Il faut bien mesurer l’intérêt de la valise à roulettes : accompagner ce que l’on a appelé la « sortie du néolithique », la fin de la sédentarisation, le retour des « chasseurs-cueilleurs » (d’images et de tampons sur les passeports) ; permettre à l’industrie touristique de répandre dans le monde un flot de touristes-nomades qui « font » l’Inde après avoir « fait » la Grèce avant de « faire » le Zimbabwe. On parle ici, bien sûr, des nouveaux nomades du Nord, cadres de grandes entreprises ou touristes au long cours, les « migrants » du Sud n’étant eux, et pour cause, jamais munis de valises à roulettes. La valise à roulettes est au touriste ce que le conteneur est à la marchandise, l’instrument indispensable de la mondialisation des échanges (à la différence près qu’on n’a pas encore trouvé le moyen de mettre le touriste dans la valise).
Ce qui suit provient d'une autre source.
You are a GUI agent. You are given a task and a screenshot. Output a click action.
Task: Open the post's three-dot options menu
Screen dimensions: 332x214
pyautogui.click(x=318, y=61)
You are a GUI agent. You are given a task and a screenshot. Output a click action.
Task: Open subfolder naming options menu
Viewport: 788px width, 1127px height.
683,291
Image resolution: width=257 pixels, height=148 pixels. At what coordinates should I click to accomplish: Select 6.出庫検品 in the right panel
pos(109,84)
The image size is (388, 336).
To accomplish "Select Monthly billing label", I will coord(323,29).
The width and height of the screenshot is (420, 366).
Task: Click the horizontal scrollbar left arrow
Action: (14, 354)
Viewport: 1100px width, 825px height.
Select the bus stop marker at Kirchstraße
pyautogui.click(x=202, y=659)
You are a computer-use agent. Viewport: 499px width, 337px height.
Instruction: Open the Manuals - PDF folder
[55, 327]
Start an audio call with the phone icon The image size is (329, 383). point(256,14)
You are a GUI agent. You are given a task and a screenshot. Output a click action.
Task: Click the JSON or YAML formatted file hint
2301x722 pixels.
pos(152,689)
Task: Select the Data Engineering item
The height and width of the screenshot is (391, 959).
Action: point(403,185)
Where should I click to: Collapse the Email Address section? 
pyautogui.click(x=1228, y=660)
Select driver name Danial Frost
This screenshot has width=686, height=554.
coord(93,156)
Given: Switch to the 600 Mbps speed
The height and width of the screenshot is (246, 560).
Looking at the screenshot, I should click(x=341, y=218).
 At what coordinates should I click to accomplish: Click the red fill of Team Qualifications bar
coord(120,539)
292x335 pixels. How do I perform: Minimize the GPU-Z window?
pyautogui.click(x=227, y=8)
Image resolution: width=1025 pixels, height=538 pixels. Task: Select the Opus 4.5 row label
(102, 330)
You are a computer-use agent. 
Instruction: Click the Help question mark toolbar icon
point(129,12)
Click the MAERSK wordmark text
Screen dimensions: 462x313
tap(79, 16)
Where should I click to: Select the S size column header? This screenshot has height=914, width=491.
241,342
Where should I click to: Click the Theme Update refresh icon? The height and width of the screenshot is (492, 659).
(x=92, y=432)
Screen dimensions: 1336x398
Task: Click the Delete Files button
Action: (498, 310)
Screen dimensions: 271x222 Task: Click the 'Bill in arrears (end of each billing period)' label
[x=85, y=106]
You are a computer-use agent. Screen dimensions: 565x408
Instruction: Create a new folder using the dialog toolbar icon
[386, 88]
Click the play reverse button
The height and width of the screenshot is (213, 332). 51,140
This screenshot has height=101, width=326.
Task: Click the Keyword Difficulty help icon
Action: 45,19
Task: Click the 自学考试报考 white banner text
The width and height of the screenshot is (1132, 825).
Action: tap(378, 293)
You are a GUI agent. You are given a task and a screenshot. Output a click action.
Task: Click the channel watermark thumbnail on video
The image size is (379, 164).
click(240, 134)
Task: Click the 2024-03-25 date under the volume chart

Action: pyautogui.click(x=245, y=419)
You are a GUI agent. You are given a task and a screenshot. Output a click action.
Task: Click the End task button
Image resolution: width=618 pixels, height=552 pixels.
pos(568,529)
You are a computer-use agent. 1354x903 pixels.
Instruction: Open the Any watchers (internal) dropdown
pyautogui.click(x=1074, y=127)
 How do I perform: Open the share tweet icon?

La valise à roulettes, en tant qu’objet contemporain peut aussi devenir l’objet des angoisses contemporaines quand elle acquiert le statut de « valise abandonnée » dans un endroit public. Une installation du Centre d’arts plastiques contemporains de Bordeaux, en 2016, intitulée « Paysage avec un grand chêne au milieu » (on notera la dialectique entre mobilité et l’ancrage du chêne) présente une valise à roulettes plongée dans la pénombre, censée provoquer un sentiment de malaise. Mais ce malaise n’est peut-être pas entièrement dû à la peur des attentats : une valise seule est aussi incongrue qu’un smartphone abandonné ; elle est, comme ce dernier, une des prothèses indispensables au pèlerin des gares et aéroports. Nous avons changé de monde. On n’imagine pas les valises des « Porteurs de valises » de la guerre d’Algérie munies de roulettes. Le Quai d’Orsay, avec ses pratiques surannées, ne doit pas les utiliser pour la « valise diplomatique ».
Mais il n’est qu’à parcourir les rues d’une métropole insérée dans les réseaux de la mondialisation, observer la foule des hommes-femmes-à-valise saturant l’espace des trottoirs de leur mobilité frénétique pour comprendre l’importance de cette invention, son rôle de marqueur d’intégration au nouvel ordre du monde.
En contemplant le spectacle de cohortes de touristes retraités qui ahanent dans les escaliers du métro parisien en portant (de nouveau et temporairement) les valises – les modes de transport du XXe siècle ne sont pas adaptés aux contraintes du XXIe – on se dit que, pour une partie de l’humanité, l’aliénation est passée du travail aux loisirs. B. D. Sadow et R. Plath n’y sont pas pour rien.